Here’s a handful of guiding principles we gathered from some of the top performing engineering organizations that have built successful platform cultures

The goal should always be to build an Internal Developer Platform that serves the needs of your internal customers, the engineers. The results will hopefully be more stability and less configuration drift (SRE, you did it!), while also creating a true you build, you run it culture (DevOps, yey!).

This is really exciting, if you can execute on it well. There’s a constantly growing amount of conversations and threads around these topics in the Platform Engineering community. I was just speaking to a platform PM the other day who was quite enthusiastic about it. In his words, he “finally found a space and community that shares this product mindset when building platforms. Most other SRE or traditional DevOps communities tend to have a much narrower focus.”

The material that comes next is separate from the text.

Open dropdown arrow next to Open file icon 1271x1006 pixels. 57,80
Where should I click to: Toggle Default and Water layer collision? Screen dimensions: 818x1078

I am particularly excited about the latest initiative by the community, the first PlatformCon earlier in June this year. It was great to see how more than 6.000 platform practitioners, DevOps and SRE folks, and product managers engaged with the speakers and with one another. We had more than 70 speakers, among them thought leaders like Gregor Hohpe (author Cloud Strategy), Nicki Watt (OpenCredo) and Nigel Kersten (Puppet). We saw great real-life implementation examples from the Netflix team, nesto or Frontside to name just a few. We can’t wait for PlatformCon23!